* _WHAT THE TASK ASKS_
Some lines in the material below hold the word "Given". Copy all of them.

* _EXCERPTED DATA_
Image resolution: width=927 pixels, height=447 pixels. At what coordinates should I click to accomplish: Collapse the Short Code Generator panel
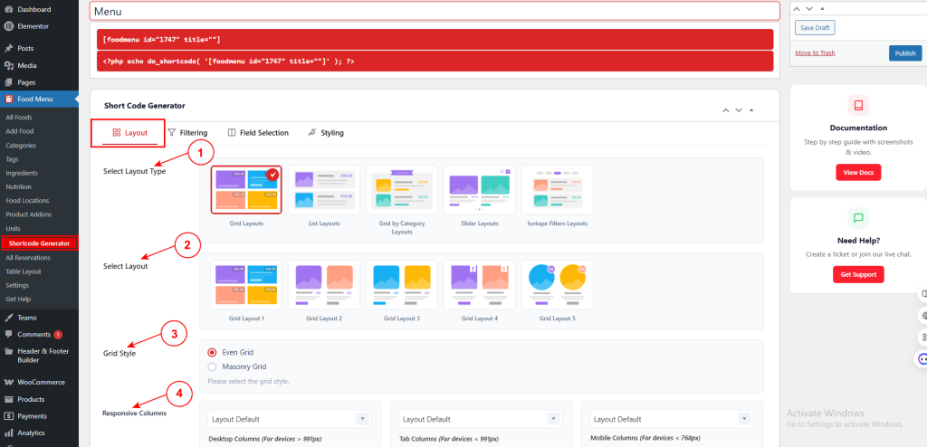[x=751, y=110]
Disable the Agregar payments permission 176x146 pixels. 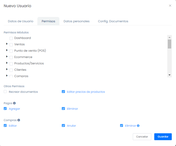coord(5,109)
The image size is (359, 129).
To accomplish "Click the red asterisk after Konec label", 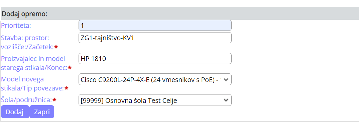I will (x=70, y=68).
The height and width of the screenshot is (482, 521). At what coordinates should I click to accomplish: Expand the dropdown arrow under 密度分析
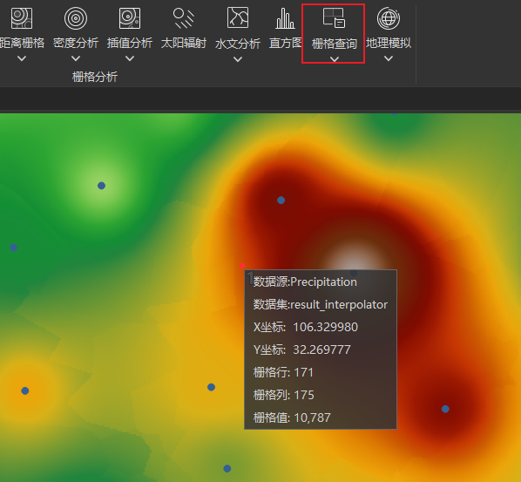[x=76, y=58]
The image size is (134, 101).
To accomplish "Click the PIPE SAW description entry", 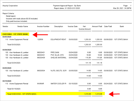I will click(55, 52).
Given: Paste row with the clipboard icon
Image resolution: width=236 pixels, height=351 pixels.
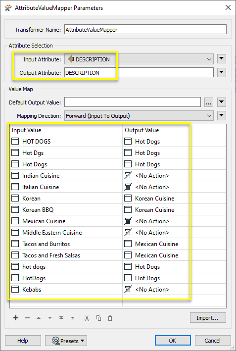Looking at the screenshot, I should coord(110,318).
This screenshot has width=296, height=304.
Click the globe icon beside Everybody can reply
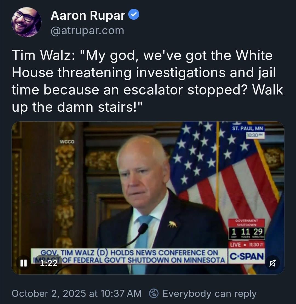154,293
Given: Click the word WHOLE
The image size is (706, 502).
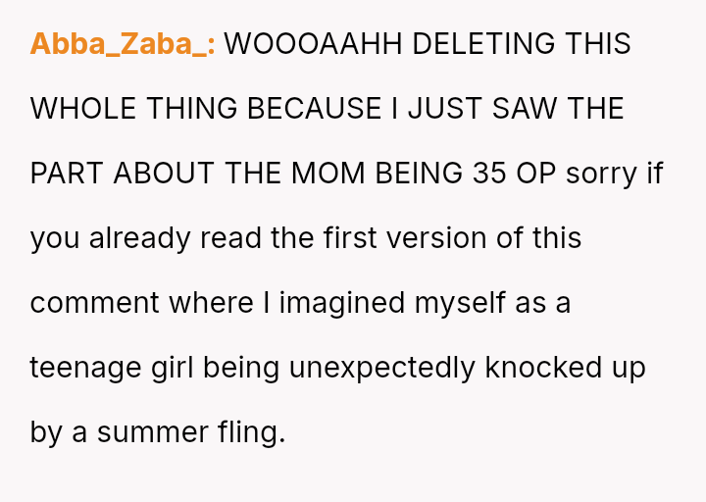Looking at the screenshot, I should (x=82, y=109).
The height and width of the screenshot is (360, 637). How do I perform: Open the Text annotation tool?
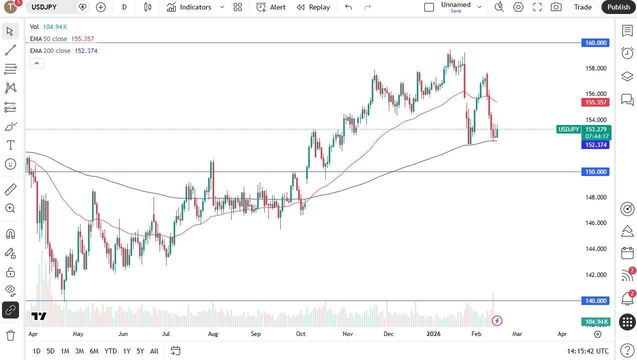pos(11,145)
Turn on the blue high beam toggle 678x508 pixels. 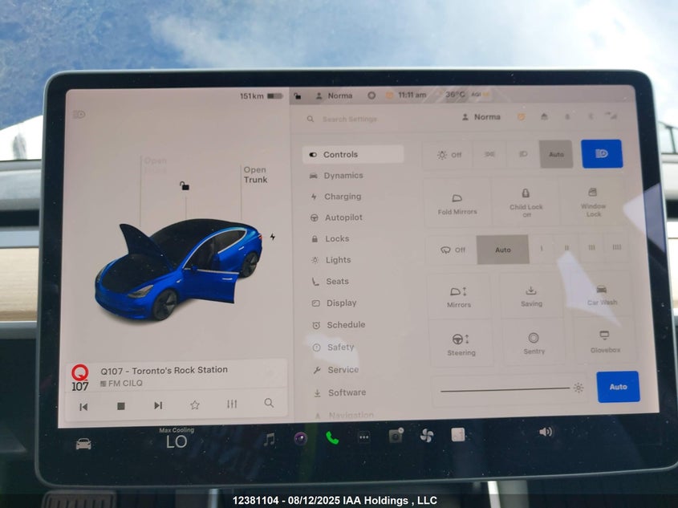tap(602, 153)
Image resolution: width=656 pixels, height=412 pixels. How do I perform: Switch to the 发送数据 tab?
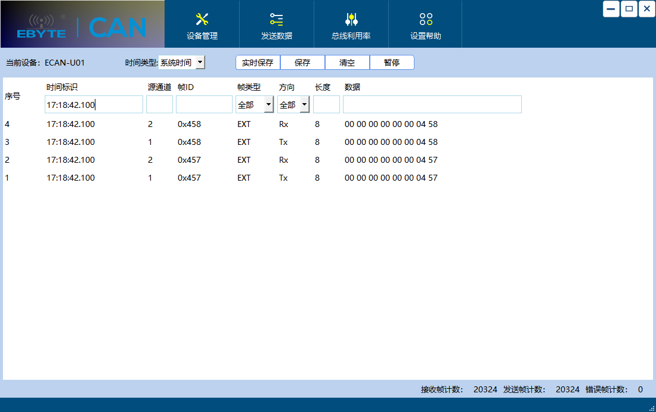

* _YOUR RESPONSE_
Given: Paste row with the clipboard icon
Given: Click the word WHOLE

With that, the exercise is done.